The “persecutor bar” prevents immigration benefits from being granted to applicants who persecuted others in the past. Today, the immigration appellate court (BIA) confirmed just how far the government must go to invoke the bar.
In Matter of M-B-C-, 27 I&N Dec. 31 (BIA 2017), Interim Decision #3892, the applicant was a commander in a Bosnian military unit, the VRS, during the Balkan conflict in the early 1990’s. M-B-C- argued that the government had to prove that he had personally harmed others, or that he knew the VRS was engaging in persecution. The government made a rare move to produce an expert witness, who analyzed the evidence in the context of that conflict.
Based on the expert’s information, the government showed that M-B-C- had served in the VRS, in a location where VRS soldiers engaged in ethnic massacres, and during the time of the massacres.
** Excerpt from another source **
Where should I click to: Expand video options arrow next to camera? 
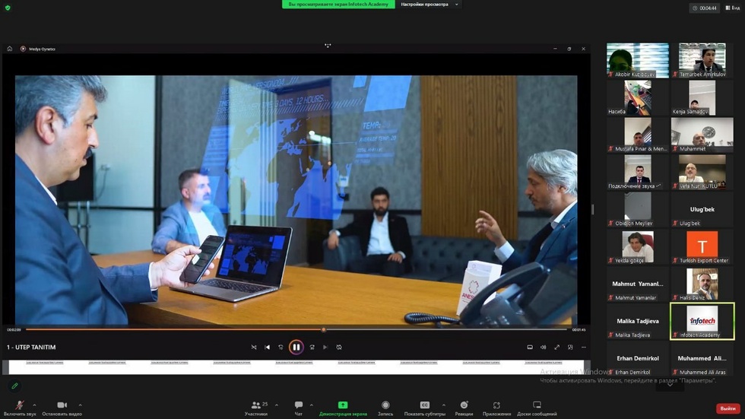point(80,405)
The government did not have to prove that M-B-C- had personal knowledge or involvement in the massacres.
The BIA confirmed that the government’s evidence only needs to “indicate” that a person “may be” a persecutor of others. Once the Judge made this determination, then it was M-B-C-‘s burden to convince the Judge that he was innocent.
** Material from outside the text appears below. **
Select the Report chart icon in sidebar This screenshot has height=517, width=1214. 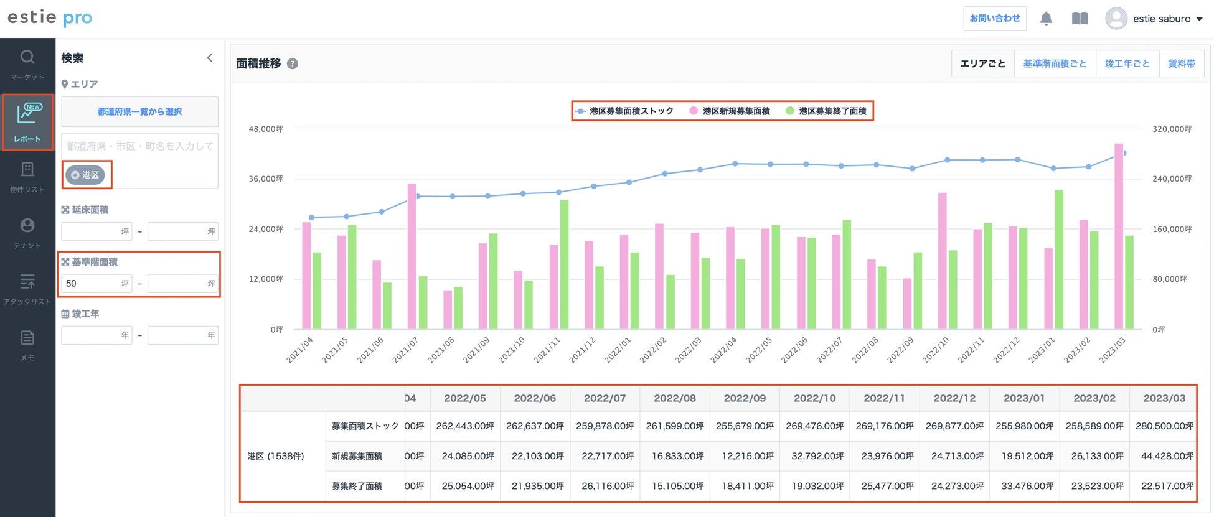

The persecutor bar stops undeserving people from getting green cards and citizenship in the U.S. Any participation during a war or conflict must be carefully examined at all stages of an immigration case, even if it did not cause problems before. The US government can raise this issue at any time during your case—even after you become a citizen, if you made a material misrepresentation about your past.